La religion est déjà dans les affaires de l'Etat et ce, par le fait de l'Etat lui-même.
(extrait des propositions d’amendements par la Coordination des Associations Féminines).
Aujourd’hui, il ne reste plus de recours pour la suppression de la laïcité qu’auprès d’Allah le Tout-Puissant, le Capable de Tout puis auprès du Président du Conseil Suprême pour la Restauration de la Démocratie, le Général de Corps d’Armée Salou Djibo dans les mains de qui Dieu a mis la décision finale concernant les affaires de ce pays.
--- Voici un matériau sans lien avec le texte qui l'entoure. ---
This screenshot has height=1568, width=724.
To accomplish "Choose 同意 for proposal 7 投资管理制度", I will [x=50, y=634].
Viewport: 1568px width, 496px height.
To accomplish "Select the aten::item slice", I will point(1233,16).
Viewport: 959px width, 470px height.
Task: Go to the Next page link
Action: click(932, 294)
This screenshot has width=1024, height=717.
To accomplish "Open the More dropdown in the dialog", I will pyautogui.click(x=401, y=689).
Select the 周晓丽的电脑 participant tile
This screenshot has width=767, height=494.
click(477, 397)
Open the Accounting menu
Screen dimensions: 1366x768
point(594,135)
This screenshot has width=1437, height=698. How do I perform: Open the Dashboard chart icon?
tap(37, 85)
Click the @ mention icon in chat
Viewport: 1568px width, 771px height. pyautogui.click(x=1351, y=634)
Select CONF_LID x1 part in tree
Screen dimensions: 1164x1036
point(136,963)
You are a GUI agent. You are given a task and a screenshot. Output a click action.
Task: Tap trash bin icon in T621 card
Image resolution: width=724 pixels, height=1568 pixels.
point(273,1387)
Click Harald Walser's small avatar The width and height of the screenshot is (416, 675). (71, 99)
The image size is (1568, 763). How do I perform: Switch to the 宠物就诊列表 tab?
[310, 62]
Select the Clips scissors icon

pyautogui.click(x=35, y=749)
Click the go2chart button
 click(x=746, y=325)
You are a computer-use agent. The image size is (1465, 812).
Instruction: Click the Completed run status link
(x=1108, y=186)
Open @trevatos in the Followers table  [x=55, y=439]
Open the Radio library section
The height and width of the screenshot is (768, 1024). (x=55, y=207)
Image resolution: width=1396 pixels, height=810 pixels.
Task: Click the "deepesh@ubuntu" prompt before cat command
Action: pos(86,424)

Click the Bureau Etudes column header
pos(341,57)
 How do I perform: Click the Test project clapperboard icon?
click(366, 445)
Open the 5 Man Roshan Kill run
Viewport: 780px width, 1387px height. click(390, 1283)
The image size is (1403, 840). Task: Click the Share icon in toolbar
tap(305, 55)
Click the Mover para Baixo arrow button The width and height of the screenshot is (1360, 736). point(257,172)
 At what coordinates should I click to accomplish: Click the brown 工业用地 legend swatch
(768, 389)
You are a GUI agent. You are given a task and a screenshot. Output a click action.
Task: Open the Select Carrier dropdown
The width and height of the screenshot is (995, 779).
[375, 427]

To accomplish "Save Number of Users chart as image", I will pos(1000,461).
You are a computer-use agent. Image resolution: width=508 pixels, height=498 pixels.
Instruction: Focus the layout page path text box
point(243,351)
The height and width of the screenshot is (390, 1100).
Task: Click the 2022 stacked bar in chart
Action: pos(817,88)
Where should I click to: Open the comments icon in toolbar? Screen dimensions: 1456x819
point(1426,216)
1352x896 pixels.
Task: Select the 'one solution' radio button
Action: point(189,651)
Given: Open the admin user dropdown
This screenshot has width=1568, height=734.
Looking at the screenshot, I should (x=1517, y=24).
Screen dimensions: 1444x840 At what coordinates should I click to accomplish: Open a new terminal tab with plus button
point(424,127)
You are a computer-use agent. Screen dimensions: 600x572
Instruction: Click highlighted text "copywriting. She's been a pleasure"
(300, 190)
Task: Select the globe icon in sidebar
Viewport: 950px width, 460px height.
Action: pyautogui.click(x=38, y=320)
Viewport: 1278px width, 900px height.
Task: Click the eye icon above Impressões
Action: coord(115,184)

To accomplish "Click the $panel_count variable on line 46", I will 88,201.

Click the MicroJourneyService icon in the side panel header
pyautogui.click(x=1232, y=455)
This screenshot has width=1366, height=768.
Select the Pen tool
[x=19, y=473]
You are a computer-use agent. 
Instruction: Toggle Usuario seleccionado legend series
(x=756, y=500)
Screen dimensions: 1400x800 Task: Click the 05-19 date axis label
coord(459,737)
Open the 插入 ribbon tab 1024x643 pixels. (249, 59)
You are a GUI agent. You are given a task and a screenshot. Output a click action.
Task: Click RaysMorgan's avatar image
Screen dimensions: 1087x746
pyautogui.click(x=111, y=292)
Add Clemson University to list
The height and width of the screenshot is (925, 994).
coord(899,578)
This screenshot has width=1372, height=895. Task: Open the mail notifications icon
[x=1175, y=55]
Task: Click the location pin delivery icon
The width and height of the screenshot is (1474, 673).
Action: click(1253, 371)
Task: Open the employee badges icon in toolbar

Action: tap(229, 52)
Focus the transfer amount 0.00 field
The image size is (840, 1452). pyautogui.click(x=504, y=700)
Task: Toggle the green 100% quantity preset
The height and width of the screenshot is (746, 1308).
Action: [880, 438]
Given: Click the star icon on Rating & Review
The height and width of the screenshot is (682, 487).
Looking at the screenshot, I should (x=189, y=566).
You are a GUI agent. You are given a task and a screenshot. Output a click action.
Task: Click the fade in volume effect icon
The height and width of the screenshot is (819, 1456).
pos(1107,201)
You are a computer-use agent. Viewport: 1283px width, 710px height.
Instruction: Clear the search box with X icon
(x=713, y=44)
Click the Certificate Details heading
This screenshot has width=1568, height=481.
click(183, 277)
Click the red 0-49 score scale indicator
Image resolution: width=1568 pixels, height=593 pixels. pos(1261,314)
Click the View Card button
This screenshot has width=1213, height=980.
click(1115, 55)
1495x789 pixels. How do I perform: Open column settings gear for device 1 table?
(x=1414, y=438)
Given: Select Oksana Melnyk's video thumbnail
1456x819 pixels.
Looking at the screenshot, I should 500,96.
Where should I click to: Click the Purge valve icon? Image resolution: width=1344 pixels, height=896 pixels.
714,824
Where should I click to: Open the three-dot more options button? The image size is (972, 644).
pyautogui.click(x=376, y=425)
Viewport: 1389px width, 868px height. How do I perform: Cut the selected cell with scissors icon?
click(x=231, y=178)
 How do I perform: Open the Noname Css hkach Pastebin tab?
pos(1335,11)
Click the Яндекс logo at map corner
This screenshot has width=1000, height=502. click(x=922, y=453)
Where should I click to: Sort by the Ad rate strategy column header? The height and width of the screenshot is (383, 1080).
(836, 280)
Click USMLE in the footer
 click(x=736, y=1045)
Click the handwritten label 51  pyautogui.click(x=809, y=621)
Je lui demande personnellement de bien vouloir considérer de près cette question et de permettre la suppression de cet aliéna de l’article 3 de l’avant-projet de la constitution de la septième république; il n’en sortira qu’agrandi et honoré auprès d’Allah puis auprès du peuple musulman du Niger.
C’est la plus grande faveur que je lui demande de faire et je suis convaincu qu’il est capable de le faire et cela ne changera rien dans les affaires du pays (à part la bénédiction divine qui y descendra) ni dans ses relations avec l’extérieur. Combien de pays reconnaissent l’Islam comme leur religion d’Etat officielle et qui sont démocratiques et entretiennent de bons rapports avec le monde occidental?
Qu’Allah l’aide à le faire!
Qu’Allah bénisse la transition et la fasse aboutir à bon port!
Qu’Allah bénisse le Niger et son peuple et les protège davantage!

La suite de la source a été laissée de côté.